Auch in Mauthausen wird erst seit wenigen Jahren von autonomen FrauenLesben versucht, ein feministisch-antifaschistisches Gedenken zu etablieren. Im Vordergrund steht die Erinnerung an die rund 4.000 Frauen2, die zwischen 1942 und 1945 aus unterschiedlichen Gründen nach Mauthausen deportiert worden waren, insbesondere jene, die als „Asoziale“ stigmatisiert im KZ Zwangsprostitution leisten mussten.3 So fand in den letzten Jahren zeitgleich zur offiziellen Befreiungsfeier in Mauthausen auch eine autonom gestaltete Gedenkfeier vor der Baracke 1, dem so genannten ehemaligen „Lagerbordell“, statt. An der Geschichte der Lagerbordelle, die die männlichen KZ-Insassen zu Mehrarbeit anspornen sollten, wird nicht nur die geschlechtsspezifische Benachteiligung innerhalb des KZ-Systems deutlich. Lagerbordelle wurden darüber hinaus nach 1945 weitgehend totgeschwiegen und Stigmatisierungen als „asozial“ nach Kriegsende fortgesetzt, sodass Betroffenen bis in die 1990er Jahre der Status „Opfer des Nationalsozialismus“ abgesprochen wurde und sie auch keine Entschädigungszahlungen erhielten. Insofern fungiert das in Mauthausen angeregte feministische Gedenken auch als bedeutsame Strategie gegen andauernde Tabuisierungen und den Ausschluss frauenspezifischer Erfahrungen aus der Erinnerungs- und Gedenkkultur.
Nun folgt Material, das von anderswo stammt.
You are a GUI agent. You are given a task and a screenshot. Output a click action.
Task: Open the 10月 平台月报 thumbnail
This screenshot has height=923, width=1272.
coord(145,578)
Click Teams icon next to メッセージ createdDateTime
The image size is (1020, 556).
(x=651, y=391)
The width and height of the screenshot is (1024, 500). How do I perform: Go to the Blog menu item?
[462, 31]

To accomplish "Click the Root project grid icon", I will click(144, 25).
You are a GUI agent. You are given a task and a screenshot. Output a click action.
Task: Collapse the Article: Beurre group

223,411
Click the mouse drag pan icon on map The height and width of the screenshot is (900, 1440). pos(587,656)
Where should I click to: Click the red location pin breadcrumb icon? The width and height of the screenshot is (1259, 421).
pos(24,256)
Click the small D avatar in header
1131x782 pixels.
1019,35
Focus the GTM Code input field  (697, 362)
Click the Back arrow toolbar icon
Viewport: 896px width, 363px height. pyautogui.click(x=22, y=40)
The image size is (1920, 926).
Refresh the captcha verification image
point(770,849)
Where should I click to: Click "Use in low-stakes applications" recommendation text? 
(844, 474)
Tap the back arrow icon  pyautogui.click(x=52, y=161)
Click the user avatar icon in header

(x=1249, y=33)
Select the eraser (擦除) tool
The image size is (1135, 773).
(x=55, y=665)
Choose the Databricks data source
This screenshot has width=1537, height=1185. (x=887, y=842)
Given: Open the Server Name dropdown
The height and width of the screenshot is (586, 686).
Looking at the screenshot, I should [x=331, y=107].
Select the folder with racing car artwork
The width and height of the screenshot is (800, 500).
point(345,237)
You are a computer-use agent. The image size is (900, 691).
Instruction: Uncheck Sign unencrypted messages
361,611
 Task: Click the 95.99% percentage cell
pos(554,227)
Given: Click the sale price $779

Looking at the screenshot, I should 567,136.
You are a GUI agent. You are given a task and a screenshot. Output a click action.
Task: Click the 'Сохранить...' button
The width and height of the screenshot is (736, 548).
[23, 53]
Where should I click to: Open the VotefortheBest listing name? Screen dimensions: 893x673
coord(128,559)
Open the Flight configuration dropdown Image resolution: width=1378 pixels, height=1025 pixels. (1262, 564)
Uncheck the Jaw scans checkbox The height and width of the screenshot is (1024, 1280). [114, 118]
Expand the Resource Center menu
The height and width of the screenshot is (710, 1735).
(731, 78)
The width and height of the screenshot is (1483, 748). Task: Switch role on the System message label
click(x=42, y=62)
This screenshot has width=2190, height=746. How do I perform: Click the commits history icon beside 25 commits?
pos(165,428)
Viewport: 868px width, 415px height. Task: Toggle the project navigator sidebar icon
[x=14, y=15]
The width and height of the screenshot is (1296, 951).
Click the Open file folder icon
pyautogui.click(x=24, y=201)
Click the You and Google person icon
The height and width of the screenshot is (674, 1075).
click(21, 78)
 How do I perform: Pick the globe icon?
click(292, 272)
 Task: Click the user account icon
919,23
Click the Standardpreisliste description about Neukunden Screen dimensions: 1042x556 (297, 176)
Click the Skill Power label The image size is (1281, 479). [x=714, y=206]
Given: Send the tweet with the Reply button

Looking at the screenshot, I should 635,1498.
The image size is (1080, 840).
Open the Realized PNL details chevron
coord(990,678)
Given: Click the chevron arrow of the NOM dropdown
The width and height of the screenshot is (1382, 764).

Jedoch muss kritisch angemerkt werden, dass in den Aufruftexten leichtfertige tagespolitische Bezüge und Analogien gezogen werden und der Begriff (Mit-)Täterschaft nicht gegendert wird. Wenngleich es ein Verdienst feministisch-antifaschistischer Auseinandersetzungen mit dem NS war, diesen als auch patriarchale Ideologie zu analysieren, greift seine Klassifizierung als frauenverachtendes System, unter dem alle Frauen Opfer gewesen wären, ebenso zu kurz wie bestimmte Vorstellungen spezifisch weiblicher Täterinnenschaft. So war es auch ein Anliegen feministischer Forschung, derartige dichotome Denkschemata aufzubrechen und ihnen ein differenziertes Bild entgegenzusetzen, das Täterinnenschaft sowie die komplexen Handlungsräume von Frauen während des NS anerkennt, ohne dabei Vorstellungen vermeintlich abnormaler Weiblichkeit oder Sexualität zu reproduzieren.

Zusammenfassend lässt sich sagen, dass die in den 90ern von Fantifa-Gruppen formulierte Kritik an männlichen (Macker-)Antifas (Sexismus, Hierarchien, Machtstrukturen und Männlichkeitsreproduktionen), an der deutschen Frauenbewegung (Entlastung von Täterinnen) sowie der Aufarbeitung frauenspezifischer Geschichte im NS (Marginalisierung, Unsichtbarmachung) kaum an Aktualität verloren hat. Umso bitterer, dass es kaum noch Fantifa-Gruppen gibt.

Anmerkungen:

1 Herausgeber_innenkollektiv (Hg.innen): Fantifa. Edition Assemblage. Münster 2013

2 Obgleich die ersten Frauen bereits 1942 nach Mauthausen gebracht wurden, einerseits um dort am ,Führergeburtstag‘ ermordet oder andererseits im ,Häftlingsbordell‘ zu einem ,Bordelldienst‘ gezwungen zu werden, kam es erst im September 1944 zur Errichtung des ,Frauenkonzentrationslagers Mauthausen‘ mit eigener Nummernserie.

3 Dem Historiker Robert Sommer zufolge wurden in zehn KZs und Vernichtungslagern rund 210 Frauen zur Prostitution in Lagerbordellen gezwungen.

Judith Goetz ist Literatur- und Politikwissenschaftlerin sowie Mitglied der Forschungsgruppe Ideologien und Politiken der Ungleichheit (www.fipu.at).